According to a Mainichi newspaper poll, more than 75 percent of respondents said they would "definitely vote" in elections for Japan's powerful lower house. Another 19 percent said they would "probably vote." Public interest has been high since Prime Minister Junichiro Koizumi dissolved the lower house last month and called elections, especially after he enlisted popular figures from business and academia to bolster his ruling Liberal Democratic Party's election lineup.
The newspaper said it expected turnout to greatly exceed the 59.86 percent that voted in the last lower house elections in 2003 -- the second lowest turnout in recent history. A poll released later Monday by public broadcaster NHK showed 44 percent of respondents saying they are "extremely interested" in the upcoming elections and 38 percent saying "somewhat interested," while 9 percent said "not so interested" and 4 percent "not interested at all."
A separate poll by the Nihon Keizai newspaper showed Koizumi's popular support ratings were unchanged since he dissolved Parliament, at around 47 percent, with support for his ruling party two points lower at 43 percent. The main opposition party, the Democratic Party of Japan, was supported by 23 percent of respondents, up three points from mid-August but still 20 points behind the LDP, it said.
Japan's ailing pension system, medical care and support for its rapidly increasing elderly population topped the list of election issues identified by respondents, and was picked by 37 percent, according to the Mainichi poll. About 23 percent said the reform of Japan's postal services -- which Koizumi has tried to make a central issue in the elections -- was the most important issue.

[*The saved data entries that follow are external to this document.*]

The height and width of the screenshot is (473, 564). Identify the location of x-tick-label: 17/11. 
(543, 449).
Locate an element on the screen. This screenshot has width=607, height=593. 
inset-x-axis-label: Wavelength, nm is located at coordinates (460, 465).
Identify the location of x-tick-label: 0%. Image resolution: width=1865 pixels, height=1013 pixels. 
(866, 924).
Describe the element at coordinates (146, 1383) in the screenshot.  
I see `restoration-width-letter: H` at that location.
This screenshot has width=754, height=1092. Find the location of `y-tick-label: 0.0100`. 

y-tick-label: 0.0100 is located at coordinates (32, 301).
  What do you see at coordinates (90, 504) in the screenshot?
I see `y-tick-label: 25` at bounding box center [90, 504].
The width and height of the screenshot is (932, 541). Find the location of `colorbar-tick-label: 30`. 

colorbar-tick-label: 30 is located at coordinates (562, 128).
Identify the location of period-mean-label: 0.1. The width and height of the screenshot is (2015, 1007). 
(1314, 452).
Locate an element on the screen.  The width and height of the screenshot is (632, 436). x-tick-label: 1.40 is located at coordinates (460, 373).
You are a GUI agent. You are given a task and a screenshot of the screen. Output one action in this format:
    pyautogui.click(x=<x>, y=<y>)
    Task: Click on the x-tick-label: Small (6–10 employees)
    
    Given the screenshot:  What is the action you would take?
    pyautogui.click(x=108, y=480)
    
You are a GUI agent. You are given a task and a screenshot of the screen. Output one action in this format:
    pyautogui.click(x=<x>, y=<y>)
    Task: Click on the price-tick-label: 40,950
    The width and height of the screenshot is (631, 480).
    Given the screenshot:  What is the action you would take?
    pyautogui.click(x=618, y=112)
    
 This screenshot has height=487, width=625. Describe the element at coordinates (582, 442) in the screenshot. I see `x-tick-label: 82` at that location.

Koizumi dissolved the lower house after a set of bills to privatize the country's sprawling postal service, savings, and insurance system was voted down in Parliament with the help of some members of his own party. Koizumi has since expelled those members from the LDP, fielding pro-reform candidates across the country and calling the elections a referendum on reform.
Also Monday, a poll by the Asahi newspaper said 53 percent of respondents were in favor of postal reform, while 21 percent opposed it. Support for reform was greater in larger cities, at 58 percent, than in smaller towns and villages, at 47 percent.
The same poll found that 42 percent hoped Koizumi would return to office, while 25 percent said they preferred DPJ head Katsuya Okada. The Nihon Keizai and Asahi polls were taken August 31-September 3, and surveyed 73,600 and 11,700 respondents respectively. The Mainichi poll, taken Sept. 1-3, had 90,000 respondents, and the NHK surveyed 1,185 people Sept. 2-5. All polls were conducted by telephone and gave no margin of error, CNN reports.